• _MATERIALS PROVIDED_
★ ★ ★

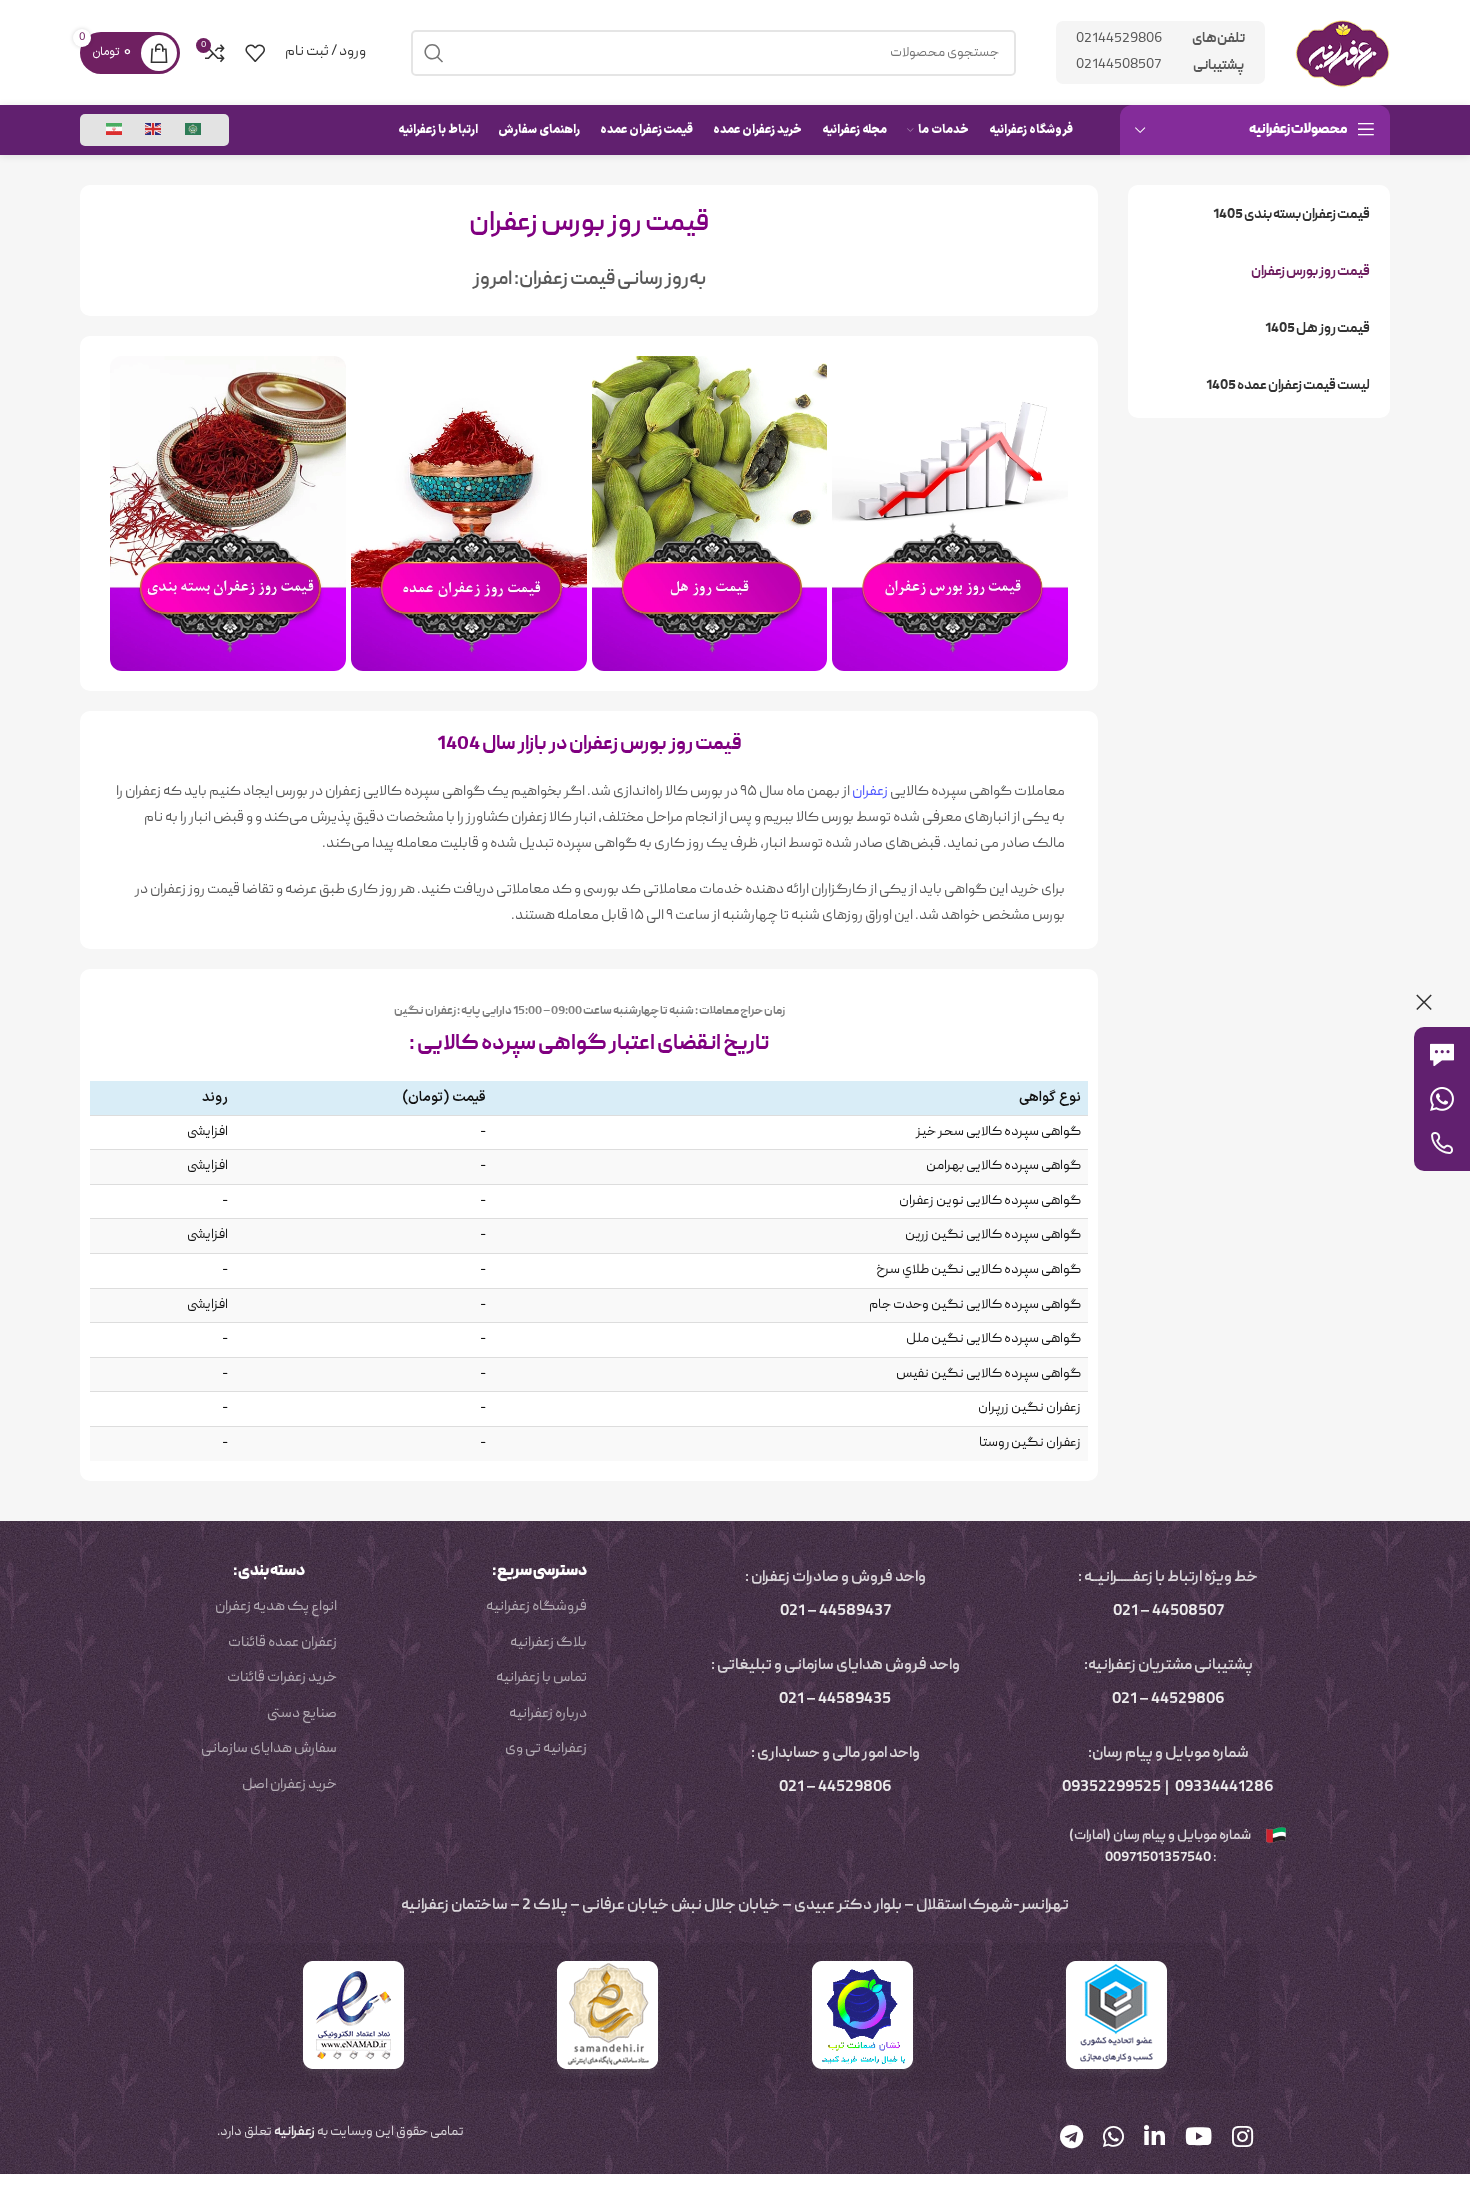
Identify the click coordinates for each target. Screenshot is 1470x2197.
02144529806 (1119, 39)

★ ★ ★

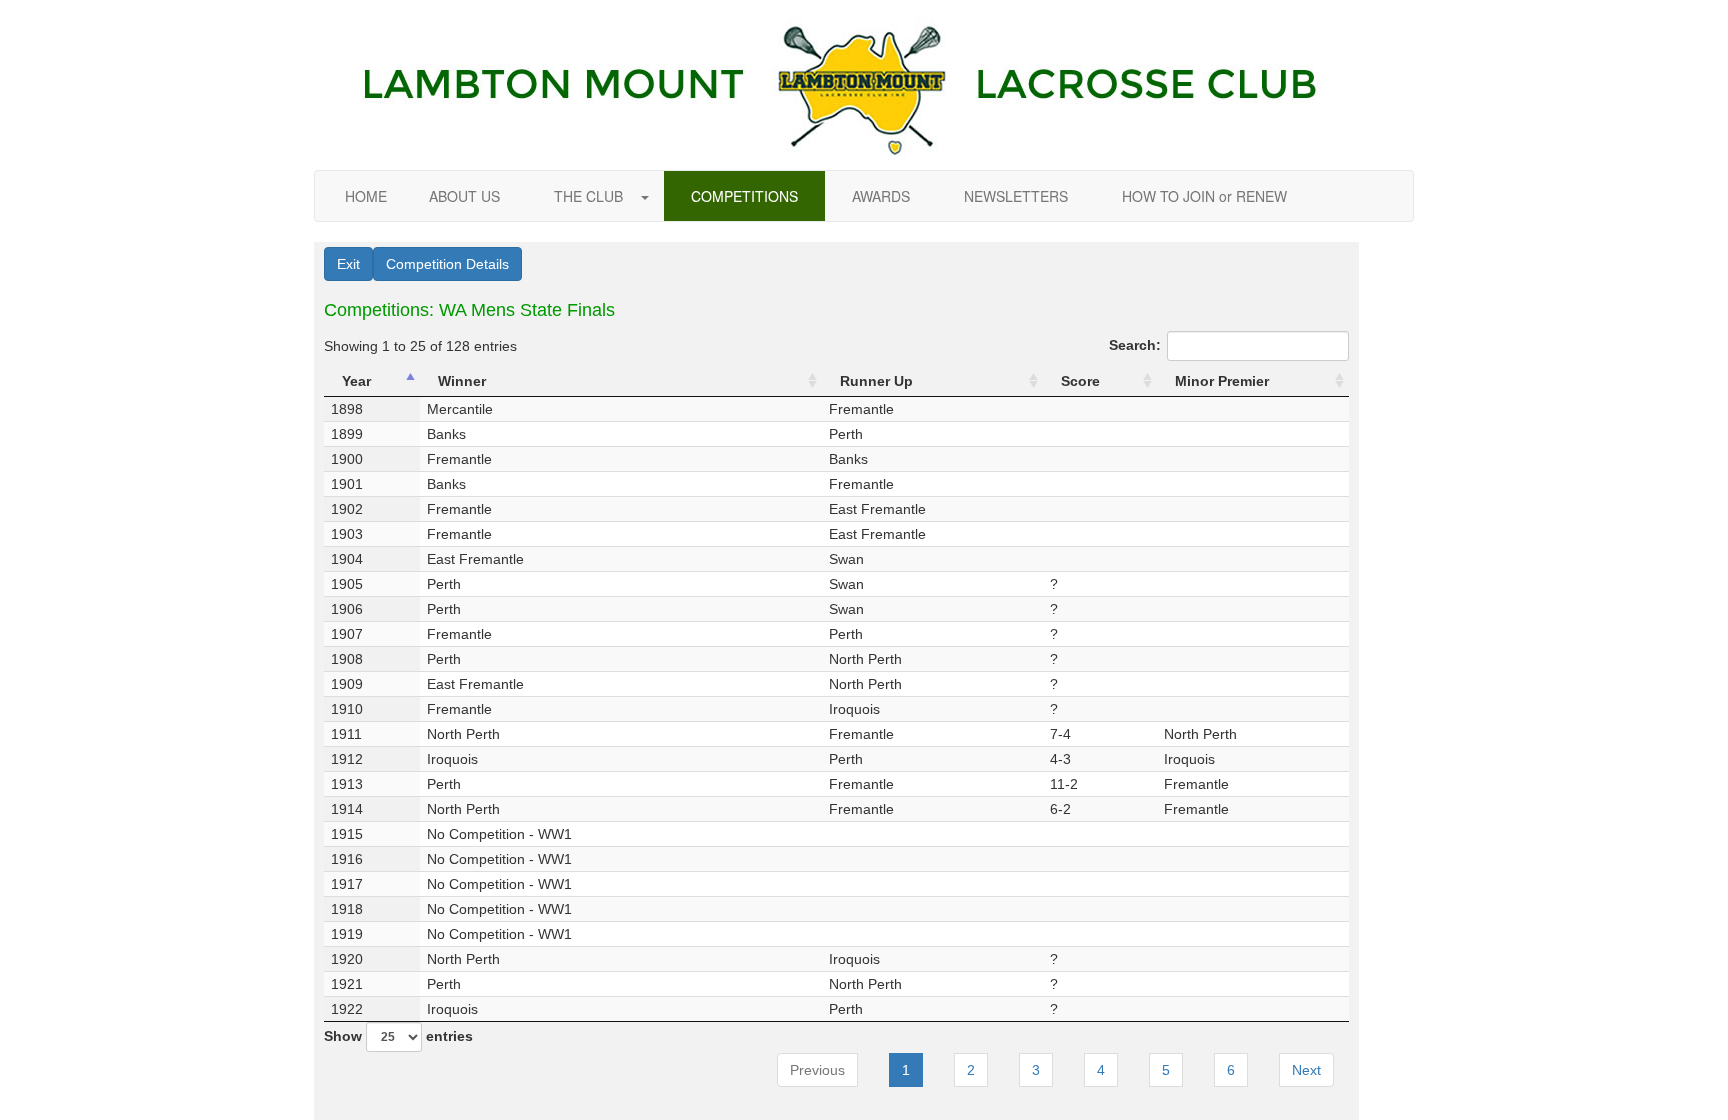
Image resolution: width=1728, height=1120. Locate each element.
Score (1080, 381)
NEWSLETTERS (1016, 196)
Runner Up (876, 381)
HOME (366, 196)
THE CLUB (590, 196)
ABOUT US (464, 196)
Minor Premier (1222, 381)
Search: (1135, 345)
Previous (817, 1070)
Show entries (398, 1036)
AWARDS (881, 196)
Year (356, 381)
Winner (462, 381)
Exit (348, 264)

★ ★ ★

• _TASK ITEM_
Output the lines above exactly, but only those between the line holding "Search: (1135, 345)" and the line holding "Exit (348, 264)", inclusive.

• _REPLY_
Search: (1135, 345)
Previous (817, 1070)
Show entries (398, 1036)
AWARDS (881, 196)
Year (356, 381)
Winner (462, 381)
Exit (348, 264)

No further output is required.